The Camera of Liberty

The abolitionist newspaper founded by Frederick Douglass was called the North Star, after the direction of travel taken by runaway slaves. As his fame and influence grew, Douglass became a living version of that guiding light (and the newspaper was eventually renamed Frederick Douglass’ Paper). Like Polaris, he was the brightest star in the constellation of the 19th century.

Confirmation of his iconic status is provided by a remarkable new book, Picturing Frederick Douglass. We are all familiar with the superb face and figure, uniting comeliness and power, with a moral and intellectual nature to match his leonine appearance. What we didn’t know is conveyed by the book’s subtitle: An Illustrated Biography of the Nineteenth Century’s Most Photographed American. That’s right: Douglass went before more cameras than did George Armstrong Custer, Walt Whitman, Ulysses S. Grant, or Abraham Lincoln—although a fair accounting should probably note that, of these other much-photographed men, only Whitman spent as many years of his life in the public eye as the man who famously escaped slavery.

This handsome volume, edited by John Stauffer, Zoe Trodd, and Celeste-Marie Bernier, gathers all 160 distinct shots taken between 1841, when Douglass began his abolitionist career as an agent for the Massachusetts Anti-Slavery Society, and 1895, when a deathbed photograph and death mask were produced. We see the ferocity of the young man—remembering her first sight of him on the lecturer’s platform, Elizabeth Cady Stanton famously described Douglass as “majestic in his wrath.” As the years go by, the defiance softens into the gravity of the elder statesman; this is the look that earned him the sobriquet, “the Sage of Anacostia.” He also transitions from clean-shaven to fully-bearded, hitting every possible permutation of hirsuteness in between. Douglass was something of a trend-setter in such matters (as in more important transformations like his endorsement of the vote for African-Americans and women).

→ **STATED PROBLEM**
Reproduce the passage of the Frederick Douglass extract between "The abolitionist newspaper" and "of the 19th century.", inclusive, copying it word for word.

→ **LISTED ENTRIES**
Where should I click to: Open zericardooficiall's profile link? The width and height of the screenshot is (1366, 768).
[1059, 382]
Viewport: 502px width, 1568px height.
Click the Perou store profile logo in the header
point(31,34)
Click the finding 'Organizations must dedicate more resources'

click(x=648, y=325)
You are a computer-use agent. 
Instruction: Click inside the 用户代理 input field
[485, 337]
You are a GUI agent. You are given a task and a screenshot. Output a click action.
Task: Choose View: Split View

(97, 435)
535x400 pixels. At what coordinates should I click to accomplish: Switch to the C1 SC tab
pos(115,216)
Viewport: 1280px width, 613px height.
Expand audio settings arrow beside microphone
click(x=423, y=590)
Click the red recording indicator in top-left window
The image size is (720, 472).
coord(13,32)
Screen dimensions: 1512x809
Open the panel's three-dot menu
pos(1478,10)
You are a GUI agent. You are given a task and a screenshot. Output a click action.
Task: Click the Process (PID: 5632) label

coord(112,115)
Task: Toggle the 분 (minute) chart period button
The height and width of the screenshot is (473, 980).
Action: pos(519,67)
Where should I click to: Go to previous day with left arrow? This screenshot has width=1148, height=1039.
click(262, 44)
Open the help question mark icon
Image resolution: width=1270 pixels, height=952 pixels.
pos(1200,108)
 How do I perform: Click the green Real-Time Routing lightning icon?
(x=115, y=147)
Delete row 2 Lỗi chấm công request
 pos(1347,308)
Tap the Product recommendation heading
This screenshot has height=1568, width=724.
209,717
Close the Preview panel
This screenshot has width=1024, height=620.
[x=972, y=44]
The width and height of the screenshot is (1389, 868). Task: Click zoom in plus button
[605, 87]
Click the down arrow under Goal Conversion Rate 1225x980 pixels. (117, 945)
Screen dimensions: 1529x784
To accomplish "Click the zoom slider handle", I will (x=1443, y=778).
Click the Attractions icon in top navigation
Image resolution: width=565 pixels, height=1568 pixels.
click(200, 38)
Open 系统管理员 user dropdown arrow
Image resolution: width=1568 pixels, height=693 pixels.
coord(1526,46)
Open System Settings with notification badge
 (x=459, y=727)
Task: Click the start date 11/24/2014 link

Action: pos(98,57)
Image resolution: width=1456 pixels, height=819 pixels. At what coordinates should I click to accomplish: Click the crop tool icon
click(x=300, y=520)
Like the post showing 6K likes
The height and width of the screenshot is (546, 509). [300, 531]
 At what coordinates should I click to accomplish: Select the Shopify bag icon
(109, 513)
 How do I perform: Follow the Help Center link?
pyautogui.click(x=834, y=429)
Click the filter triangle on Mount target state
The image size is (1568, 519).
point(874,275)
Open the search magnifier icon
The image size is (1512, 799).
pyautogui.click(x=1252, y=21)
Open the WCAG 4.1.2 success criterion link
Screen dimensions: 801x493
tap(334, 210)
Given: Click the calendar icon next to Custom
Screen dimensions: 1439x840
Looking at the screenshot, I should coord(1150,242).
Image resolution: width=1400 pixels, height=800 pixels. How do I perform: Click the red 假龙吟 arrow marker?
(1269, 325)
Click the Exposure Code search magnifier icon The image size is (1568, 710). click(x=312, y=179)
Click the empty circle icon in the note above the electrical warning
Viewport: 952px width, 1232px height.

→ **OUTPUT OF THE TASK**
The abolitionist newspaper founded by Frederick Douglass was called the North Star, after the direction of travel taken by runaway slaves. As his fame and influence grew, Douglass became a living version of that guiding light (and the newspaper was eventually renamed Frederick Douglass’ Paper). Like Polaris, he was the brightest star in the constellation of the 19th century.